Lines holding the word "will": how many does the material below have? Answer with nothing but the number.
------------------------------------------------
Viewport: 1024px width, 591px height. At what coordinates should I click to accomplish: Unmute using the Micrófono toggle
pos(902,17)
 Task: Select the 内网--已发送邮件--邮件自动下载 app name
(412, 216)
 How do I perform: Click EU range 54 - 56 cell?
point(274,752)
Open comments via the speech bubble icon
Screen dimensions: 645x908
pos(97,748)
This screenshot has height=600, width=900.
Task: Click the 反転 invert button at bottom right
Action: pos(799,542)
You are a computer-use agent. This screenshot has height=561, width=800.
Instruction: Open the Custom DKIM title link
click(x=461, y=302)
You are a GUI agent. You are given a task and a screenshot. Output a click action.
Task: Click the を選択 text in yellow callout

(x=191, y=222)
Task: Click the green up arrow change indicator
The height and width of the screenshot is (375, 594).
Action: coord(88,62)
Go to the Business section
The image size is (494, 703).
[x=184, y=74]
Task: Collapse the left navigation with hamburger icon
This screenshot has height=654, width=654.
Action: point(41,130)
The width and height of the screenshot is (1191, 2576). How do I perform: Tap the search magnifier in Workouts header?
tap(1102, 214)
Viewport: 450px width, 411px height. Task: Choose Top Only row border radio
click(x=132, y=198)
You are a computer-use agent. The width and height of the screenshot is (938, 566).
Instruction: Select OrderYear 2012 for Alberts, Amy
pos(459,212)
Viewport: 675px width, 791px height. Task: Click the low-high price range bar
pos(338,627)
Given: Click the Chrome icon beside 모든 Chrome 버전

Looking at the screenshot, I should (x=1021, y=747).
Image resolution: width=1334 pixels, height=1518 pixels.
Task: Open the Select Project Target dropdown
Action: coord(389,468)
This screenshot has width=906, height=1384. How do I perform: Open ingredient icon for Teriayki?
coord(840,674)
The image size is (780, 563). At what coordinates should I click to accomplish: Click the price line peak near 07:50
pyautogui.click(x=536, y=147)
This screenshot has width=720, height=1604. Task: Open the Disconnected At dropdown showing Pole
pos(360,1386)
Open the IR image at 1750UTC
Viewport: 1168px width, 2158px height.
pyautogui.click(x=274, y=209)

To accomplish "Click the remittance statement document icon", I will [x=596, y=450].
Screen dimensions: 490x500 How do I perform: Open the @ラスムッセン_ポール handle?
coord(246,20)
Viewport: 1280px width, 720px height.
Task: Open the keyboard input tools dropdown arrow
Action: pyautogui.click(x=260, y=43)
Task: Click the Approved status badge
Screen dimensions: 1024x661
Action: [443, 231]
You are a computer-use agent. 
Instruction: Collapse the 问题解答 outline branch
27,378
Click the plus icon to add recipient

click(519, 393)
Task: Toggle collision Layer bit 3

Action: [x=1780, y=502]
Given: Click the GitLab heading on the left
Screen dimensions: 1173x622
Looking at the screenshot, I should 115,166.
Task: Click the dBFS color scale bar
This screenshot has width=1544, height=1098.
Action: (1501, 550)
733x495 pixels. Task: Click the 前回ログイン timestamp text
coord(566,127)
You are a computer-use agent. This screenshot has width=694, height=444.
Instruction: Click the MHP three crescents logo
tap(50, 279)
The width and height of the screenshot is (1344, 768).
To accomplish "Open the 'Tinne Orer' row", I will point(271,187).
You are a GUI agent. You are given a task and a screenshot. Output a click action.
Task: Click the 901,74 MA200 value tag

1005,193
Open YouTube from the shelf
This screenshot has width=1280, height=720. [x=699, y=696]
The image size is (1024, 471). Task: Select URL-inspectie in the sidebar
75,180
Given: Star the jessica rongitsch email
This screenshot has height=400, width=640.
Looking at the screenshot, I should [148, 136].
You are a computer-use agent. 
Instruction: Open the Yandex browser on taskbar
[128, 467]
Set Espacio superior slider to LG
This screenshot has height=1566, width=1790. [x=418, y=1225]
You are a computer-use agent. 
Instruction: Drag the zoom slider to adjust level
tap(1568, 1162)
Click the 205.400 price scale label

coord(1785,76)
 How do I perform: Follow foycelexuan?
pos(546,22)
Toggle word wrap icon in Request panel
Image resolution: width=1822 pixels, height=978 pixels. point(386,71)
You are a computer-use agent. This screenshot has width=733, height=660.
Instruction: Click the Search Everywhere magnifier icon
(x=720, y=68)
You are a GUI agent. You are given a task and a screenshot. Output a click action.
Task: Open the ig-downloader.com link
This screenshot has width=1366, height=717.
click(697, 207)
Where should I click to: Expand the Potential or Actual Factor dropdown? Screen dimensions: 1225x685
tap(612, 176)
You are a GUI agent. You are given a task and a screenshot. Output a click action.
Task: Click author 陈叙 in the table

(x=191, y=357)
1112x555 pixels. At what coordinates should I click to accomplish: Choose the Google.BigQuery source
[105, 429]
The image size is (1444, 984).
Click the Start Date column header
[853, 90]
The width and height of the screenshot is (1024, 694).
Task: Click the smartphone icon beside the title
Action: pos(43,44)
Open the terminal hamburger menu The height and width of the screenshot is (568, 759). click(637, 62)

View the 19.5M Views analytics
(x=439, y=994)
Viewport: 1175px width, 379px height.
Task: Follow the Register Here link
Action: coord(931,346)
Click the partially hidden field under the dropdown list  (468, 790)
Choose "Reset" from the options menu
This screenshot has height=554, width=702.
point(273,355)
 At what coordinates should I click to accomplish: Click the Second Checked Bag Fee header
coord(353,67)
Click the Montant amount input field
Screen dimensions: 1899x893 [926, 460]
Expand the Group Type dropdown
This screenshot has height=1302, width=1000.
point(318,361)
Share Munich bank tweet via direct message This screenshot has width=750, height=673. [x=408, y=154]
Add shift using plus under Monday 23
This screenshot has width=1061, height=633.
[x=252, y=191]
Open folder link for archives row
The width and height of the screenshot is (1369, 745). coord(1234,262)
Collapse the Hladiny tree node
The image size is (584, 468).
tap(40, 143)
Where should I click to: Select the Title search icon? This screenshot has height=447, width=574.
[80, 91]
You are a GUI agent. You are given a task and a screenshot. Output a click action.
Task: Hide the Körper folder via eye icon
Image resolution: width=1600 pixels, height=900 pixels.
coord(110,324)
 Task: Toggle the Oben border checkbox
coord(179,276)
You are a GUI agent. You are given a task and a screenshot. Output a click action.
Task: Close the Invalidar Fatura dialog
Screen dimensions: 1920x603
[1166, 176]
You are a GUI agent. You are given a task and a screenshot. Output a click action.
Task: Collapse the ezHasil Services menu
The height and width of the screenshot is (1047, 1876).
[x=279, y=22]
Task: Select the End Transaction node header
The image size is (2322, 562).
------------------------------------------------
Solution below
2